Imagine a library that gets a donation of 50 copies of the same book. Instead of shelving all 50, the librarian keeps just one copy and puts 50 cards in the catalog that all point to the same shelf. Anyone who wants that book gets directed to the single copy.

Python does something similar with strings. When your program creates the same string in multiple places — say the word "hello" appears in ten different spots — Python sometimes stores only one actual copy in memory. Every variable that holds "hello" just points to that single copy.

This is called string interning, and Python does it automatically for strings that look like identifiers (variable names, function names, dictionary keys). Since these strings appear everywhere in code and rarely change, reusing one copy saves a lot of memory.

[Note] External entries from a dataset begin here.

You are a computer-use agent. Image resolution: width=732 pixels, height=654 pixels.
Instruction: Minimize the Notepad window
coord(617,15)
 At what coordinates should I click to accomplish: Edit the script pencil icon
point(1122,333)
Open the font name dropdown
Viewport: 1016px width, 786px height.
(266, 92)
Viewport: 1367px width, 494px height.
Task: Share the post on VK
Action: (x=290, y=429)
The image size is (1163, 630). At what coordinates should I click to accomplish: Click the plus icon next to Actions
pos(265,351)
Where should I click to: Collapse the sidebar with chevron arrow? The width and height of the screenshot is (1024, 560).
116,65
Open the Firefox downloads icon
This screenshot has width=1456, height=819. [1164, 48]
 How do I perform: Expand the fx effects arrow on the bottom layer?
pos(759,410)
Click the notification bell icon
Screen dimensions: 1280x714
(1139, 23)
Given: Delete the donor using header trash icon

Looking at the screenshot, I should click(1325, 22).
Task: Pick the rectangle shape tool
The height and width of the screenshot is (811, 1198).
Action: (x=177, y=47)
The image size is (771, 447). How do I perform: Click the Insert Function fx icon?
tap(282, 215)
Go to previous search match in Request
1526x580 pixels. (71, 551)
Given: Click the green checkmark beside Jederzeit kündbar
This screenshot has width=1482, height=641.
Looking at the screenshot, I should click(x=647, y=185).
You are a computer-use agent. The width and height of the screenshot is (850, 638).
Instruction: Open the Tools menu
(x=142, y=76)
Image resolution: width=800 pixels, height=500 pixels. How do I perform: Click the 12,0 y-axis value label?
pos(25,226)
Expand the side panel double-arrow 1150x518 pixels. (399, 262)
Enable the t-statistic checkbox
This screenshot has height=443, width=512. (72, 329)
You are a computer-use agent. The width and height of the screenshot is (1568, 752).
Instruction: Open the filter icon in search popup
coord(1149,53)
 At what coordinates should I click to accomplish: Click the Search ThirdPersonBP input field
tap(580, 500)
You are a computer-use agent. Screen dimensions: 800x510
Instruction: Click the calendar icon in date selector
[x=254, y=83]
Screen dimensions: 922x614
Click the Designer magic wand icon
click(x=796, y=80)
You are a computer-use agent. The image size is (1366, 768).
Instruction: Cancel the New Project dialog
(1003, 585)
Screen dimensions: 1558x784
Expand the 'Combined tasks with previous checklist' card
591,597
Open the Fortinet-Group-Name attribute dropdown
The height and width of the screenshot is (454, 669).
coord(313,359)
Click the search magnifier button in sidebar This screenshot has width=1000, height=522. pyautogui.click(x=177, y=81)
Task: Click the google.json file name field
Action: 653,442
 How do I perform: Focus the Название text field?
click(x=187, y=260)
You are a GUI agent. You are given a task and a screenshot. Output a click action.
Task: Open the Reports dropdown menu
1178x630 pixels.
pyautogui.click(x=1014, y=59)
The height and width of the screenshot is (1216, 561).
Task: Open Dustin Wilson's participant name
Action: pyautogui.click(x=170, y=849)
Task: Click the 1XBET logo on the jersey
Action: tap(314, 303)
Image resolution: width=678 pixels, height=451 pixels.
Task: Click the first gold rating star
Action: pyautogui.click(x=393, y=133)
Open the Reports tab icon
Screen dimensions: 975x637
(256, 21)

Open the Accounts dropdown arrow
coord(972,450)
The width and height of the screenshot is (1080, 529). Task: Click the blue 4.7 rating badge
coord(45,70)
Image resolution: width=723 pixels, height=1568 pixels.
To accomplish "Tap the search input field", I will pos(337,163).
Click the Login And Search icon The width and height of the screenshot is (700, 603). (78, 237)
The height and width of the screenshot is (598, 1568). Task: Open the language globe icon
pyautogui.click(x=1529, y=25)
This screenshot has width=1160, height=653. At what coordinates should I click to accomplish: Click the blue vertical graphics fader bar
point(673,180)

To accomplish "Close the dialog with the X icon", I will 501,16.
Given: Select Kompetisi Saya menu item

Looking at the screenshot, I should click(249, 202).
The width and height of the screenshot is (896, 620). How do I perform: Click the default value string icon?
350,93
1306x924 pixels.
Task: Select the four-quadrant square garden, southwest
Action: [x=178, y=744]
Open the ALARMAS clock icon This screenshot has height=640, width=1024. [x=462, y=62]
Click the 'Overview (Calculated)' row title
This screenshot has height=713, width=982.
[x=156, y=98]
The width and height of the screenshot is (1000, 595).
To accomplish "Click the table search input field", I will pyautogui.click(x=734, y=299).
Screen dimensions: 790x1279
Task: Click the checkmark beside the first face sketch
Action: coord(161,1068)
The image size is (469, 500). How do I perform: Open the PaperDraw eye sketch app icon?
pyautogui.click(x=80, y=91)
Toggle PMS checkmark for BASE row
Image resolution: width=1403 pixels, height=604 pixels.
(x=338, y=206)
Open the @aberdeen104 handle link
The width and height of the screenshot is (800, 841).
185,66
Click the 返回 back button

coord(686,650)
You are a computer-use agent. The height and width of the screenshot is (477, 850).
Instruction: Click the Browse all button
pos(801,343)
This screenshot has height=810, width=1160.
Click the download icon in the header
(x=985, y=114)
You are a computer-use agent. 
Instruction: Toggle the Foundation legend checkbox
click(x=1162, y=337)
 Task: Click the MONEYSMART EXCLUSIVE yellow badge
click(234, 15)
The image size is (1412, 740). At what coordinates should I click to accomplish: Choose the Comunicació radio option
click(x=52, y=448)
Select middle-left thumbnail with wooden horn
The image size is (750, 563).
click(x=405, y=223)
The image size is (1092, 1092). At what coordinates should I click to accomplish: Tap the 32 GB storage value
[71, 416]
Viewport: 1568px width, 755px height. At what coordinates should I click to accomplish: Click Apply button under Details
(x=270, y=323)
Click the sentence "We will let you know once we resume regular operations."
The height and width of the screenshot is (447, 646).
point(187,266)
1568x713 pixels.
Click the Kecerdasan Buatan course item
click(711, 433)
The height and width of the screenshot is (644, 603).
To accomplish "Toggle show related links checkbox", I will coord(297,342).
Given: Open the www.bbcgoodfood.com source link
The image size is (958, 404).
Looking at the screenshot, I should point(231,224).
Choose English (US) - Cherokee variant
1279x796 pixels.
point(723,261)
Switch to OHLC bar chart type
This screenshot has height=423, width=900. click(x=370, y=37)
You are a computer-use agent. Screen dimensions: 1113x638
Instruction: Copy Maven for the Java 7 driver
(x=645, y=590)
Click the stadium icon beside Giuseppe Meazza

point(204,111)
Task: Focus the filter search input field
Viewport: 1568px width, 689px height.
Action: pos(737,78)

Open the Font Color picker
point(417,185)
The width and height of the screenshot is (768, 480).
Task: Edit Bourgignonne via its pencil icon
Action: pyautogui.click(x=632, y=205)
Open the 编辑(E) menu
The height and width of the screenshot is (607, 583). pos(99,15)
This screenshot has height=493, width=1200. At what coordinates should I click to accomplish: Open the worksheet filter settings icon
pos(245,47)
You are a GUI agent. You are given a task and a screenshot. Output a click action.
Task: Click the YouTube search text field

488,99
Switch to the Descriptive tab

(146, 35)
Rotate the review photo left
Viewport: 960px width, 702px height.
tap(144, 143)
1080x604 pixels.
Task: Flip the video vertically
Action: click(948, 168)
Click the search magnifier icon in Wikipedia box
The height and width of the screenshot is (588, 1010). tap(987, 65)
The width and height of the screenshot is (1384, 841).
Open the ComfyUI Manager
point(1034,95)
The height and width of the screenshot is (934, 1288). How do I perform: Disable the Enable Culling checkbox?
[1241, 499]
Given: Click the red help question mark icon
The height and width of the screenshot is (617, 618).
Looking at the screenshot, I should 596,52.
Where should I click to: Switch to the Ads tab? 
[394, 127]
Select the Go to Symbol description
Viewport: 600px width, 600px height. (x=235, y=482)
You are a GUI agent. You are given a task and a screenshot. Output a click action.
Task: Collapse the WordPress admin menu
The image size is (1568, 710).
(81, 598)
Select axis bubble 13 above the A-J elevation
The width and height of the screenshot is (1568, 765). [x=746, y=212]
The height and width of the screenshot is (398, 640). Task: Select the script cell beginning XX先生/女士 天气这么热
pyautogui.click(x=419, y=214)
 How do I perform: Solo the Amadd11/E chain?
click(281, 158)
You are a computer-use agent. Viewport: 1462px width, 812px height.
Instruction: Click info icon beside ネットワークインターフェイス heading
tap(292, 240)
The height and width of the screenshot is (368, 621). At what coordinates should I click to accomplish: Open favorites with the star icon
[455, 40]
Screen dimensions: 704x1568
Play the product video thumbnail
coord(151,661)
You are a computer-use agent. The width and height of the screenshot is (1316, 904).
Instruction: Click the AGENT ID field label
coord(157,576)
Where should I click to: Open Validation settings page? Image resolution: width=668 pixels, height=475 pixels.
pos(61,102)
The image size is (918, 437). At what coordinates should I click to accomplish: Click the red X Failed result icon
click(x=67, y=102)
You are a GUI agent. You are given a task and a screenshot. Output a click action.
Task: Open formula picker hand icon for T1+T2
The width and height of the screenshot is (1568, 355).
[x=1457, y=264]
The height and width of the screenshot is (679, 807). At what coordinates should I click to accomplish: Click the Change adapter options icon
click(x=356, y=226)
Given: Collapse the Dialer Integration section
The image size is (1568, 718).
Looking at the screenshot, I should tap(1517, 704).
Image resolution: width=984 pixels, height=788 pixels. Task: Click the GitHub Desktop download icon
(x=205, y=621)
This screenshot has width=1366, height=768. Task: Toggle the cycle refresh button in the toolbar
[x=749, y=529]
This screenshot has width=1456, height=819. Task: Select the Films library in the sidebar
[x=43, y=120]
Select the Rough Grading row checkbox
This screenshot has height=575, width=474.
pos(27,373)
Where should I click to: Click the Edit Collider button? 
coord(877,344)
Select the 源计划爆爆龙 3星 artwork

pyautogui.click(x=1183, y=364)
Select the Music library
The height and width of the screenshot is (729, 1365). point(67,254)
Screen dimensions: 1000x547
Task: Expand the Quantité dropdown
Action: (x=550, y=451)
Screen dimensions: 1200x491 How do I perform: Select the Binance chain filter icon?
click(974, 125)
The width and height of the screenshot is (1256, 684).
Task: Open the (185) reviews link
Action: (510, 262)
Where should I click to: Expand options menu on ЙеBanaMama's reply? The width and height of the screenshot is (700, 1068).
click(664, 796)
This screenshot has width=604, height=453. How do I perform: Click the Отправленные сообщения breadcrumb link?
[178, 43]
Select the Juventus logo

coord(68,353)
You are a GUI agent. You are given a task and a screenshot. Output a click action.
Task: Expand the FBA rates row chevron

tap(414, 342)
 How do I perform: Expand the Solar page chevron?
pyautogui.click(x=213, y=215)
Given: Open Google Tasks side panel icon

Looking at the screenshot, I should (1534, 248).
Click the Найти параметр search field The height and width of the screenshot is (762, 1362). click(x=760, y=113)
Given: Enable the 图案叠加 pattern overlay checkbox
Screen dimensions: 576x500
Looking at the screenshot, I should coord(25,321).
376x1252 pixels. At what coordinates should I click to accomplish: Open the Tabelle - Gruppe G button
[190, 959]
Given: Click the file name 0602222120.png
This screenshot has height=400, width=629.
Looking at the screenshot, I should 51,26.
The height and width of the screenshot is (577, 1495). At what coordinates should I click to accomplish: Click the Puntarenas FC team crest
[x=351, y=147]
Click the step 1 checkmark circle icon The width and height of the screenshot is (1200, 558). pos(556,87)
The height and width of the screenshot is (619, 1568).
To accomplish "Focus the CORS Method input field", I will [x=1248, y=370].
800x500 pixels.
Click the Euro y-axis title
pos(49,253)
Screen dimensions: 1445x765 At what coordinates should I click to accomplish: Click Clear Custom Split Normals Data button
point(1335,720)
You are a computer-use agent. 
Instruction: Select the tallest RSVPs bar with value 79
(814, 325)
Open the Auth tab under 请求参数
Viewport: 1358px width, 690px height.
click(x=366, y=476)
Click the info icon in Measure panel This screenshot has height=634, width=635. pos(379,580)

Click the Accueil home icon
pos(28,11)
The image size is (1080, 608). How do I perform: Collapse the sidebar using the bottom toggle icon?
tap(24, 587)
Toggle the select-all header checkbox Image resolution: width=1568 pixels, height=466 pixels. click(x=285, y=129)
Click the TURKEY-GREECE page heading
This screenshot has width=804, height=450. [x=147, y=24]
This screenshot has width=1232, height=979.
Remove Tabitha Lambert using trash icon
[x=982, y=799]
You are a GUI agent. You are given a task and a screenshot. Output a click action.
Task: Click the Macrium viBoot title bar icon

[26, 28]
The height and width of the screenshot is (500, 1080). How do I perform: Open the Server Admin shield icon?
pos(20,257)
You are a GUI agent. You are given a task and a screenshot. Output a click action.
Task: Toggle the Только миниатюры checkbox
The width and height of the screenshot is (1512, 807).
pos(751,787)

The bonus? Comparing two interned strings is lightning fast. Instead of checking every character one by one (“Is h equal to h? Is e equal to e?”), Python just checks if both variables point to the same place in memory. It’s like checking if two library cards have the same shelf number instead of comparing every page of the books.

You don’t need to think about this most of the time — Python handles it quietly. But knowing it exists helps explain some quirky behavior you might stumble into, like why "hello" is "hello" sometimes returns True even though is checks identity, not equality.

The one thing to remember: Python automatically reuses copies of common strings behind the scenes, saving memory and making comparisons faster — like a smart librarian who never shelves the same book twice.